I think it’s really important to understand how things work, and even though no model ever fully explains the complex and ever changing reality, models like this are genuinely the best way we have to think about the world around us. Thanks to Mike Gallagher for mentioning the idea.
The secrets of better judgement
Good decision making skills are essential for product managers. I go on (a lot, I’m sure people get bored of it) about product managers bring rationality to their work and be able to explain how they reached conclusions, which relies on good judgement.
Why 95% of employees don’t know their company strategy
I thought:
Learning rate
In a competitive environment, rate of learning matters more than what you learn. That’s true for product managers, product teams and organisations. But ‘learning’ often gets a bad rap because it doesn’t explicitly say, ‘and apply that learning’. And because learning is often applied later or in a different context in ways that prevents problems occurring in the first place, it’s almost impossible to see. But ‘not learning’ is easy to see in repeating the same mistakes or in making mistakes that were obvious to everyone else.
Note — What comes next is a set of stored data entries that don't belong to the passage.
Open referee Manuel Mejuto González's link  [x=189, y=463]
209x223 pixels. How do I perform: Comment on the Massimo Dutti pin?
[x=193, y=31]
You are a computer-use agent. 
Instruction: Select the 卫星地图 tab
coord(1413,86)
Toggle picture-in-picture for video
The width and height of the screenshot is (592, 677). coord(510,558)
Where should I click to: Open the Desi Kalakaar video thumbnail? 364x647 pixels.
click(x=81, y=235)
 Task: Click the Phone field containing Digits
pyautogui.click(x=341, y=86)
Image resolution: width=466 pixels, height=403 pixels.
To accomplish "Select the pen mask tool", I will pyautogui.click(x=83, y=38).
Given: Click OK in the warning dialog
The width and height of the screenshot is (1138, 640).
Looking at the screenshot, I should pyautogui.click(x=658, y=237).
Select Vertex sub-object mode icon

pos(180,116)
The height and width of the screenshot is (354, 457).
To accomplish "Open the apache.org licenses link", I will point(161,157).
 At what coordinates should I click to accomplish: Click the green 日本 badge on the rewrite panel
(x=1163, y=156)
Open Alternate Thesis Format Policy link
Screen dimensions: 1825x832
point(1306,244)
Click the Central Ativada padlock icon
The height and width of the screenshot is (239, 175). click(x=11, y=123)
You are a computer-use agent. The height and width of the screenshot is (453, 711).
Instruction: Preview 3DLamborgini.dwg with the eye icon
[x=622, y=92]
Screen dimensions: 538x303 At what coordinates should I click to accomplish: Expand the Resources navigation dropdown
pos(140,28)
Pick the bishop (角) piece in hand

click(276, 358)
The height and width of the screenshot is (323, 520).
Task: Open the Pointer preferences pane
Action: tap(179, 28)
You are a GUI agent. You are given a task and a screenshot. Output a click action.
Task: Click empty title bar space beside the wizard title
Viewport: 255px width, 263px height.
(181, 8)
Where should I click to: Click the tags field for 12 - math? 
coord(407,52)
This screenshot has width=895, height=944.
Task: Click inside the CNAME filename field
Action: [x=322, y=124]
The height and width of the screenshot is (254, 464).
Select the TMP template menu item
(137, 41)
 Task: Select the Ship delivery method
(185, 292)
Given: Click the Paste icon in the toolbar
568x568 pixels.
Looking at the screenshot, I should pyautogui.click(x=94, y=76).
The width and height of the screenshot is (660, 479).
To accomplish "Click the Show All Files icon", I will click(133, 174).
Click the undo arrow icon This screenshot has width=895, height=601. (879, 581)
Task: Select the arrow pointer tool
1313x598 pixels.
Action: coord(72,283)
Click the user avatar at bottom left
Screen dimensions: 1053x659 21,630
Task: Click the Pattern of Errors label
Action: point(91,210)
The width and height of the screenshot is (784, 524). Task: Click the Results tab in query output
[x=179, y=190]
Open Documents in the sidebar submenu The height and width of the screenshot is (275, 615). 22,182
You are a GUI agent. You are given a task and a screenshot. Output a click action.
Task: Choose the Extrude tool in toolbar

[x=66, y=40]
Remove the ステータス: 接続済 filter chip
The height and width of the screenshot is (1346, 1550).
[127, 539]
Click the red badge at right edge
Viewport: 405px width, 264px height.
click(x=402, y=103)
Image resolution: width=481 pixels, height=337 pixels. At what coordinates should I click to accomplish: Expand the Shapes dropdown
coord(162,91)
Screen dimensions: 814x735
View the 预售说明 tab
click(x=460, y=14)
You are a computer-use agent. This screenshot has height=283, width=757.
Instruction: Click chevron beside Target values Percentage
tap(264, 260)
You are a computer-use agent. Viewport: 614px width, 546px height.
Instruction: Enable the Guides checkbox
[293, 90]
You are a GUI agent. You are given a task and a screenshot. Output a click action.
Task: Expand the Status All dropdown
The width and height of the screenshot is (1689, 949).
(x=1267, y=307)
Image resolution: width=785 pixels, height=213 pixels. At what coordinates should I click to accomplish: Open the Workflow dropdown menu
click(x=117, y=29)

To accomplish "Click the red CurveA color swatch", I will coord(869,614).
Slightly connected thought; the most important part of a leaders job is to be constantly updating their mental model about how the organisation works. The farther away that model is from the realities of how things actually work, the worse decisions a leader will make. The faster their rate of learning (Tip: one of the best ways to get that insight is to talk to lots of different people at all levels of an org).
What’s slowing you down?
Everyone seems to be talking about bottlenecks at the moment. If AI means that writing code is no longer the bottleneck, then the bottleneck becomes figuring out what’s the right thing to build, at least that’s what the narrative seems to be. I’m not sure. Bottlenecks can move downstream as well as upstream so maybe adoption becomes even more of a bottleneck. If everyone is quickly building products people want, then how they are differentiated, marketed, adopted, commercialised, etc., becomes the bottleneck. We know what happens to demand when markets are over-supplied. Remember product people, the goal isn’t to ship, it’s to create successful product.
“Humans are the constraint. Throttle speed to the constraint.” is John Miller’s advice.
Don’t align, resonate
You know what I think about alignment (and the garbage can model helps to explain why). Maybe “resonate” is a better alternative. It means to produce a deep, clear signal that continues for a while and feels meaningful to someone.